Risk Stratification of Hypertension Induced by CGRP Antagonist in Migraine Treatment: A Retrospective Observational Analysis
Suresh Kumar1, Anbu Subramanian2, Maya Salinath3, Sahith Abraham5, Amrith Sankar3, Jenil Patel6, Mahith Ravulapati7, Hanna Sameer4
1Neurology & Headache Center, 2Neurology, Young Scientists of America, 3Neurology, 4Premed, Young Scientist of America, 5Neurology, Young Scientist Of America, 6Assistant Professor Epidemiology, UTHealth Houston School of Public Health, 7Pre Medicine, University Of Austin
Objective:

To compare incidence of hypertension across different CGRP antagonist agents and effect of comorbidities in response to emerging post-market safety signals.

Background:
Advancements in research and understanding of migraine have led to the development of targeted Calcitonin Gene-Related Peptide (CGRP) antagonists as both preventive and abortive therapies. CGRP is a potent vasodilator, and its inhibition may lead to vasoconstriction and increased vascular resistance, thereby contributing to elevated blood pressure.
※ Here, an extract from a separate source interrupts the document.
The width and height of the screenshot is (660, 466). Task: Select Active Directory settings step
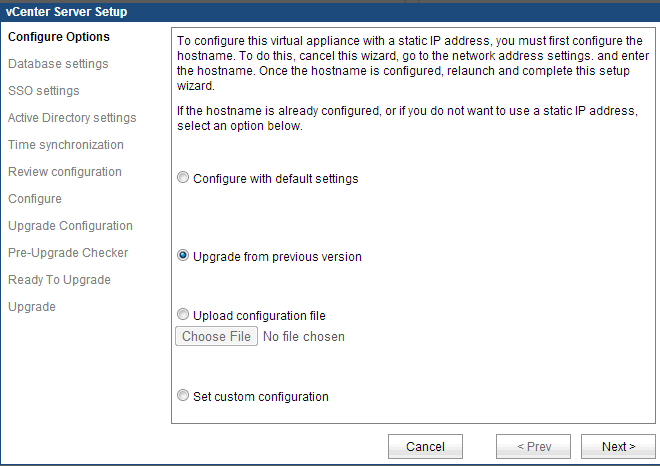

With the growing use of the Gpant class of drugs and other CGRP inhibitors in clinical settings, it is critical to determine which populations are most at risk for developing this side effect.
Design/Methods:

250 patients prescribed any CGRP antagonist, including erenumab, fremanezumab, galcanezumab, eptinezumab, and the gepants (ubrogepant, rimegepant, atogepant, zavegepant).
Variables extracted included: age at start, sex, and body mass index (BMI). Comorbidities: pre-existing hypertension, diabetes, chronic kidney disease, stroke, and obstructive sleep apnea (OSA); OSA treatment status (treated vs untreated) was noted.

Results:
Among 149 adults initiating CGRP antagonist therapy, 93 % developed new-onset hypertension within 6 months, typically within the first month (median = 1 month). Incidence was comparable across erenumab, gepants, and other mAbs. Logistic regression revealed no significant associations with age, sex, BMI, baseline BP, or OSA status. Among patients with OSA, treatment status did not significantly modify risk. Hypertension was persistent in 82 % of cases and transient in 8 %, indicating sustained BP elevation. The Kaplan–Meier curve confirmed an early onset window (1–3 months) without progressive late-onset risk across drug classes.
Conclusions:
Hypertension following CGRP initiation is an early event, occurring within the first few months.Once developed, hypertension tends to persist, with no new cases after 3 months. The pattern is similar across drug classes, indicating that risk is likely related to the CGRP pathway blockade rather than a specific molecule.